Many of us remember the films “The Incredible Journey” and “Lassie Come Home,” featuring pets that found their way home after overcoming incredible odds, proving that dogs know a lot more than we think.
Akumal now has its own heart-warming story of an incredible dog that found its way home after an absence of seven days! Long-time Akumal Sur resident, Gabriella, was recently involved in a car accident just outside the entrance to Akumal Pueblo. The car was deemed “totaled” and many people stopped to help Gabriella exit the car and await the arrival of our Red Cross ambulance.
Gabriella’s traveling companion on this day was her beloved dog Pantera. who leaped through the broken window glass and, with perhaps a bit of panic, crossed the four lanes of the highway to enter the jungle on the Akumal Playa side of the road. The ambulance rushed Gabriella to hospital and later transferred her to Cancun. Happy to say her injuries, while quite serious, received excellent attention and care.
However, worry for the missing Pantera remained a huge concern for Gabriella. Friends and neighbors ralleyed to launch an intensive search for Pantera, patrolling the mangroves as far North as Yal Ku Laguna as well as areas between Akumal Playa and Akumal Sur and the pueblos of Akumal and Cheymuil.

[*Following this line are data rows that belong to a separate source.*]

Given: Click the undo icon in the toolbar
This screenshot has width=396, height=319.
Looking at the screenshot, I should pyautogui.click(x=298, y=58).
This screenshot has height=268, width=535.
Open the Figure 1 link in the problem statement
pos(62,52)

To the amazement of all, Pantera – seven days after the accident – walked into Akumal Sur totally alone – some cuts and scrapes, a little thinner, and the pads of her little feet were totally raw. Her happiness at being home was so evident as she greeted the caretaker and friends in a triumphant manner. Needless to say, but I will, this knowledge of Pantera’s return had a marked improvement on Gabriella’s condition, and after her release from the hospital, the greeting between Gabriella and Pantera was memorable and touching with their love for each other.
So, how did Pantera find her way home? It remains a mystery to scientists, but the easy answer is because that is where the love is. Scientists say the homing instinct is of two types: the first is that pets find their way home using something other than the usual five senses–a sixth sense. Animals have the ability to make a sort of “map” in their minds of landmarks, scents, sounds, and familiar territory. It’s believed that pets are sensitive to earth’s magnetic fields and this gives them the ability to know which direction they are going by using an inner compass. Question still remains: how do they know which way to go? No one knows, but researchers do know if magnets are attached to a dog or cat, the homing ability is taken away.

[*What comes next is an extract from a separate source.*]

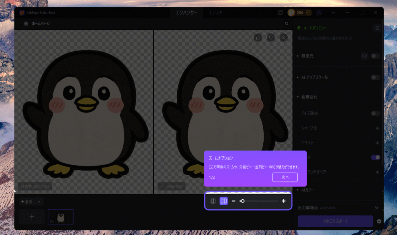Toggle the 顔復元 switch
Viewport: 397px width, 235px height.
[375, 56]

The second homing instinct is called PSI trailing–the pet strikes out because of LOVE of the owner. Is it psychic? Again, no one knows. Some researchers say pets develop a special bond with their human, and it runs so deep they feel a rhythym. When the rhythym is thrown out of balance by distance, the imbalance helps the pet to home in on where home is. This strategy is known as taxon navigation, the ability to directly sense the place you want to be. Fundamental to taxon navigating is memory. The pet has to remember the place it wants to be.
The most logical and easiest answer for a dog finding its way home when it has wandered out of its own immediate range is to return by following their own scent trail. Their scent range is extended by moving among overlapping circles of familiar scents–perhaps the scent of a familiar dog in the next circle. This might point it to a circle that contains a familiar person or tree or restaurant trash can and so on.
So, did Pantera use her sixth sense and the magnetic field, her love for Gabriella, or her own scent trail? This we don’t know, as nailing down the exact science is tricky. But what we can say is that Pantera’s exceptional feat of navigation was welcomed by all the friends and neightbors who worked together in the search, and that Gabriella, now fully recovered from her injuries, is happiest of them all!